> About this exercise: Exact reproduction of all the entries is required, without any of their pictures.

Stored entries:
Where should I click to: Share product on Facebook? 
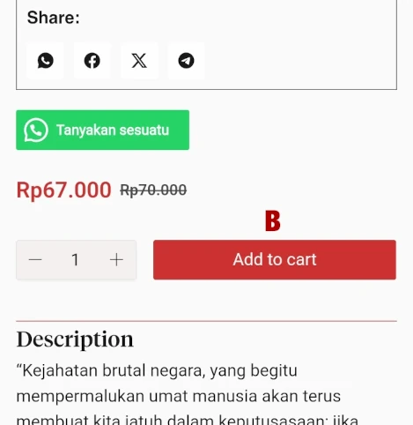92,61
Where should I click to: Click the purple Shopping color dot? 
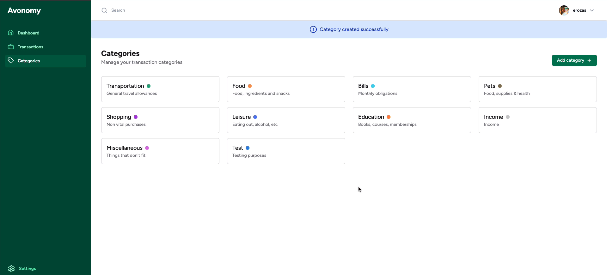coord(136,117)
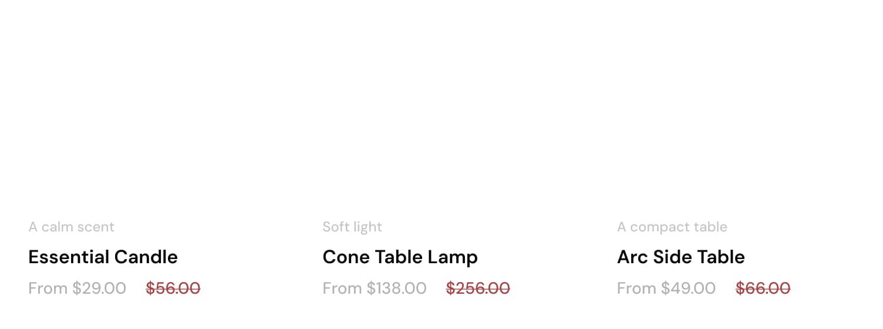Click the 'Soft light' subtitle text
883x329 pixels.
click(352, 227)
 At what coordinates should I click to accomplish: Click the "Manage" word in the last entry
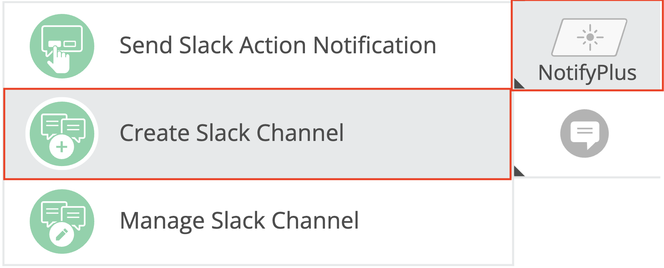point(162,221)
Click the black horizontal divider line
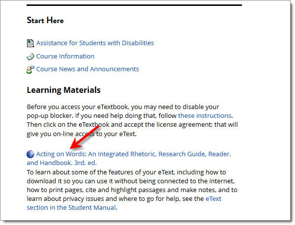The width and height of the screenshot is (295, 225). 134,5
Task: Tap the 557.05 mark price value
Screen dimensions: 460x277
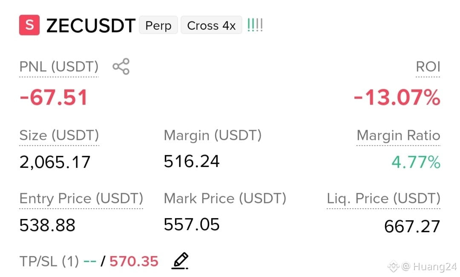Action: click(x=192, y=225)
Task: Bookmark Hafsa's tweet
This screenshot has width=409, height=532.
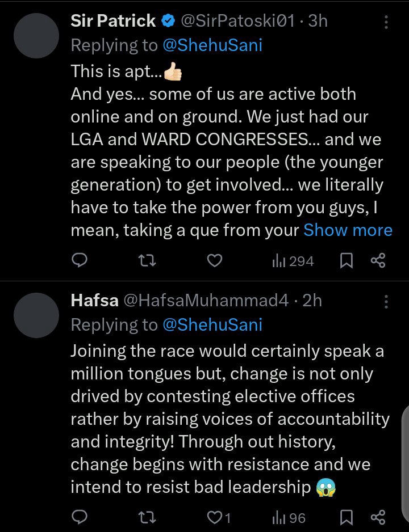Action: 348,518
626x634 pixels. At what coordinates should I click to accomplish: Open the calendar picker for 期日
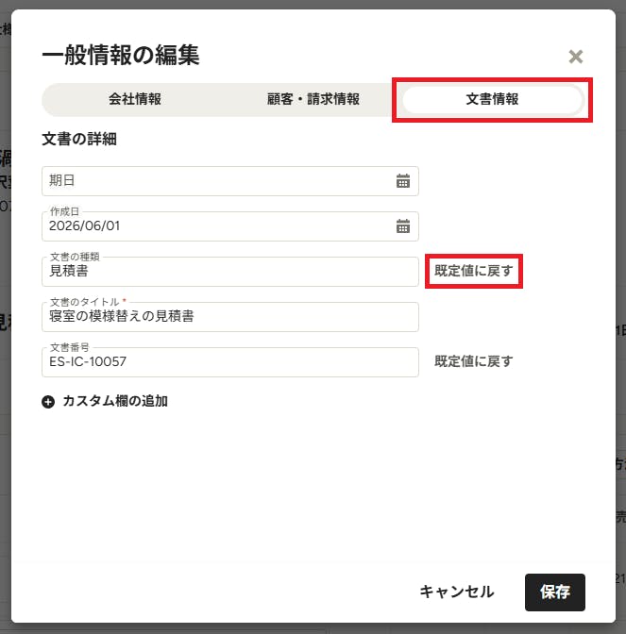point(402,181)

> Task output:
Where should I click to: Share product on Facebook? 
92,61
Where should I click to: Click the purple Shopping color dot? 
coord(136,117)
Click the 'Soft light' subtitle text
883x329 pixels.
click(352, 227)
 At what coordinates should I click to accomplish: Click the "Manage" word in the last entry
point(162,221)
Click the black horizontal divider line
The width and height of the screenshot is (295, 225). 134,5
Task: Tap the 557.05 mark price value
Screen dimensions: 460x277
Action: click(x=192, y=225)
Task: Bookmark Hafsa's tweet
This screenshot has width=409, height=532.
Action: 348,518
626x634 pixels. At what coordinates should I click to accomplish: Open the calendar picker for 期日
point(402,181)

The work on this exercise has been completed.